FROM LATE ANTIQUITY on, pious critics and irrelevant admirers of the institutions of Greece and Rome have claimed that the religions of antiquity were, in essence, civic religions, crafted by founders of cities, and tailored by magistrates for political expediency and social control. As Coulanges shows, the city was actually the creation of religion, for its ends.
The popular view of classical religion as a tool of social control, as Coulanges hints, is more or less modern man catching a glimpse of himself in the looking-glass of his reflections (St. Augustine, on the other hand, frequently insinuated the mercenary nature of Roman paganism, but could hardly have known better given the misinformed historians from whom he himself drew). Forcefully apolitical, Coulanges refrains open commentary on contemporary statecraft, but noticeably inserts references to Rousseau, and the French Revolution, from time to time. When he takes time to refute the assumption that classical religion was simply an instrument of control, I cannot help but think of the Cult of the Supreme Being, that most cynical of worships, established for the use of the Revolutionary state.

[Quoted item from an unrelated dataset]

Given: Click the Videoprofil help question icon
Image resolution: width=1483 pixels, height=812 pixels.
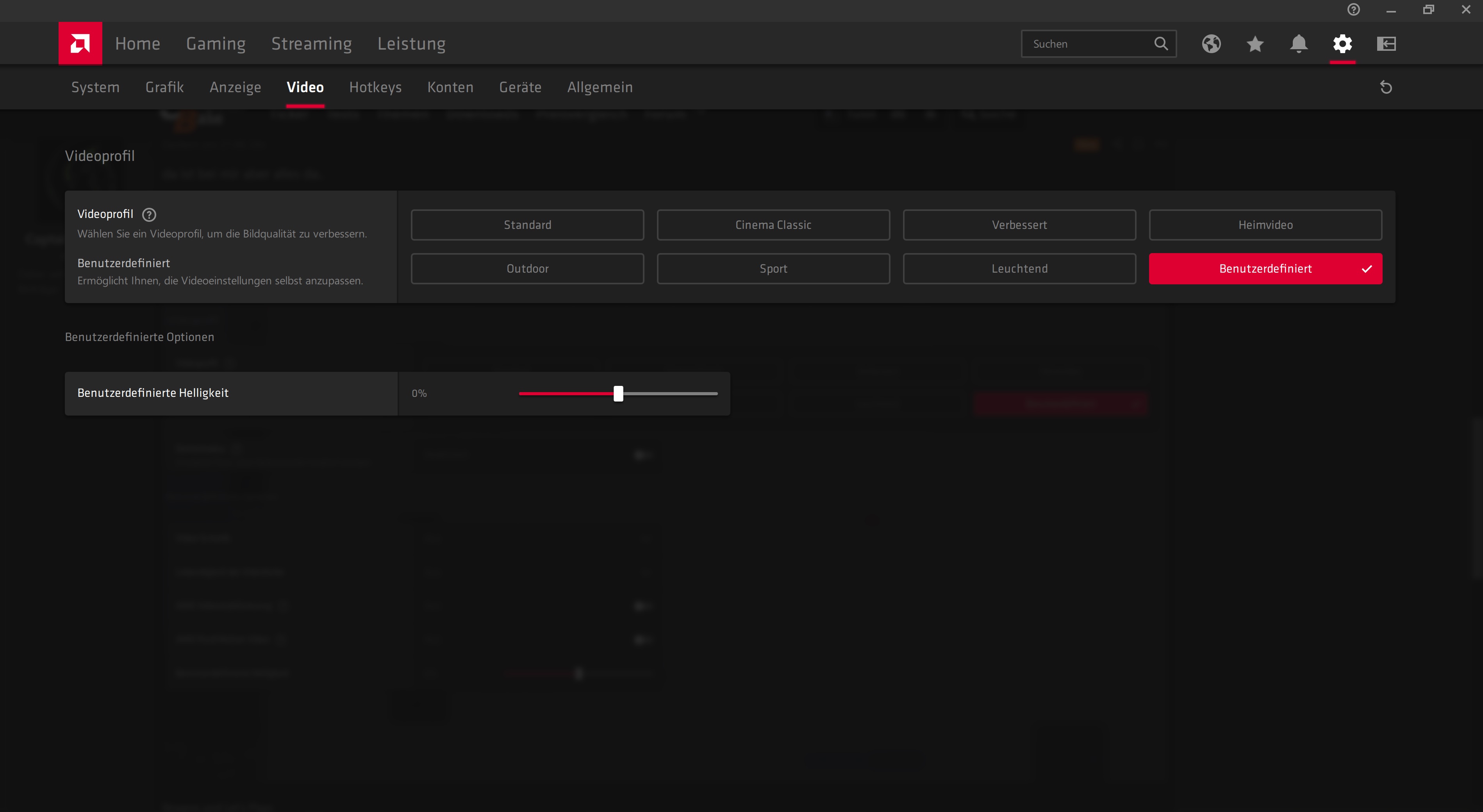Looking at the screenshot, I should tap(149, 215).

Coulanges' study constantly emphasizes the cultic origins of organic social organization. As he demonstrates, political bodies assumed even by later Greeks and Romans to be basically secular were religious in origin, often joining several families in a united worship. The stern forms of ancient patriarchy, too, were born of religious prerogative. The Ancient City is indeed a lesson in the total nature of primitive religiosity in the earliest days of the West. Coulanges does not deny the role of human nature in the organization of the body politic or of social norms, but he attributes to religion the almost exculsive authorship of the specific institutions and forms. To be sure, in this age where abstract Liberal ideology is the basis for Western regimes, immutable human nature tends to be ignored rather than emphasized. Nonetheless, to those, including myself, who long for the integrity of the ancient city, Coulanges reminds us that listening to nature (though necessary) is not enough. Religious community is still more essential.
On the subject of modern religion, Coulanges does Christians the favor of refuting the slander that their religion is responsible for undermining the aristocratic ethic of Antiquity. As he shows, centuries before the birth of Christ, even centuries before the birth of Socrates, the revolt of the masses (who were originally characterized by being without a cult) against the sacral aristocracy was under way. Whether natural and inevitable or the result of preventable folly, the envy of the poor and the pity of the aristocrats~ the levelling passions in man~ were present long before Jesus Christ blessed the meek.